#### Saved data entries
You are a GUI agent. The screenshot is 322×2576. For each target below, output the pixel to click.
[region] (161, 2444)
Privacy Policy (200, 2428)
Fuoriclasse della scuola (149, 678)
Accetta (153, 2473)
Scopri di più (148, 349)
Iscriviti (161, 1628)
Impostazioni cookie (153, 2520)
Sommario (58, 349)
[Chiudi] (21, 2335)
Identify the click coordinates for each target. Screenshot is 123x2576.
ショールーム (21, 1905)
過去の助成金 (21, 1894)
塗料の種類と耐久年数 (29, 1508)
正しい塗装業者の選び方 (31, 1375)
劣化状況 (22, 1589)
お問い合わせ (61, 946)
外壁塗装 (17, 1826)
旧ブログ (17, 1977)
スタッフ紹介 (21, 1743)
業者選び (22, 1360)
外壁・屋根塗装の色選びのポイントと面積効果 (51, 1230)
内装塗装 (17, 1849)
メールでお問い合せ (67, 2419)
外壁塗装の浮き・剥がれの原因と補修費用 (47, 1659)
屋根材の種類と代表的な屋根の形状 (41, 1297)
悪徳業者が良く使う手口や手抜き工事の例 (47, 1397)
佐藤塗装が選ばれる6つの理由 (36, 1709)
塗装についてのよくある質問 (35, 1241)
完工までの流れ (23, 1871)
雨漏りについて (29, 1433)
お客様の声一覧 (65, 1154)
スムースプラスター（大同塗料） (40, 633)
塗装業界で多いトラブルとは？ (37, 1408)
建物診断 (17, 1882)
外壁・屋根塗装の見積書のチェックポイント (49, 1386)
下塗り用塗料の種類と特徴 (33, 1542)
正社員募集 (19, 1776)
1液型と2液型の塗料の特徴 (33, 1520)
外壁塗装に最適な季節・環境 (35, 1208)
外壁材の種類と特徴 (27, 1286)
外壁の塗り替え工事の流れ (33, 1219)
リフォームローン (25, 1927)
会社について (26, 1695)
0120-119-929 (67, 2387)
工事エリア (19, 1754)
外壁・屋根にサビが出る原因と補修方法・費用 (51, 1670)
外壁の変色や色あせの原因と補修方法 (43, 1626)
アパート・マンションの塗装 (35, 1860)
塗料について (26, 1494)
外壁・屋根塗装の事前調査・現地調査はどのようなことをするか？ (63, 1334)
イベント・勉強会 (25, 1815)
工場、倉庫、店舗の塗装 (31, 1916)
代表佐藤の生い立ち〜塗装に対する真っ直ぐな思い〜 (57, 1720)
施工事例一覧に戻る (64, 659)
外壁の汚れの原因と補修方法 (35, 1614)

#### EXERCISE REQUIREMENTS
Once you have read the records, output each one exactly as written.

#### RESPONSE BOX
You are a GUI agent. The screenshot is 322×2576. For each target below, output the pixel to click.
[region] (161, 2444)
Privacy Policy (200, 2428)
Fuoriclasse della scuola (149, 678)
Accetta (153, 2473)
Scopri di più (148, 349)
Iscriviti (161, 1628)
Impostazioni cookie (153, 2520)
Sommario (58, 349)
[Chiudi] (21, 2335)
Identify the click coordinates for each target. Screenshot is 123x2576.
ショールーム (21, 1905)
過去の助成金 (21, 1894)
塗料の種類と耐久年数 (29, 1508)
正しい塗装業者の選び方 (31, 1375)
劣化状況 (22, 1589)
お問い合わせ (61, 946)
外壁塗装 (17, 1826)
旧ブログ (17, 1977)
スタッフ紹介 (21, 1743)
業者選び (22, 1360)
外壁・屋根塗装の色選びのポイントと面積効果 (51, 1230)
内装塗装 (17, 1849)
メールでお問い合せ (67, 2419)
外壁塗装の浮き・剥がれの原因と補修費用 (47, 1659)
屋根材の種類と代表的な屋根の形状 (41, 1297)
悪徳業者が良く使う手口や手抜き工事の例 (47, 1397)
佐藤塗装が選ばれる6つの理由 (36, 1709)
塗装についてのよくある質問 (35, 1241)
完工までの流れ (23, 1871)
雨漏りについて (29, 1433)
お客様の声一覧 (65, 1154)
スムースプラスター（大同塗料） (40, 633)
塗装業界で多いトラブルとは？ (37, 1408)
建物診断 (17, 1882)
外壁・屋根塗装の見積書のチェックポイント (49, 1386)
下塗り用塗料の種類と特徴 (33, 1542)
正社員募集 (19, 1776)
1液型と2液型の塗料の特徴 (33, 1520)
外壁塗装に最適な季節・環境 (35, 1208)
外壁材の種類と特徴 (27, 1286)
外壁の塗り替え工事の流れ (33, 1219)
リフォームローン (25, 1927)
会社について (26, 1695)
0120-119-929 (67, 2387)
工事エリア (19, 1754)
外壁・屋根にサビが出る原因と補修方法・費用 (51, 1670)
外壁の変色や色あせの原因と補修方法 (43, 1626)
アパート・マンションの塗装 (35, 1860)
塗料について (26, 1494)
外壁・屋根塗装の事前調査・現地調査はどのようなことをするか？ (63, 1334)
イベント・勉強会 (25, 1815)
工場、倉庫、店舗の塗装 (31, 1916)
代表佐藤の生い立ち〜塗装に対する真っ直ぐな思い〜 (57, 1720)
施工事例一覧に戻る (64, 659)
外壁の汚れの原因と補修方法 (35, 1614)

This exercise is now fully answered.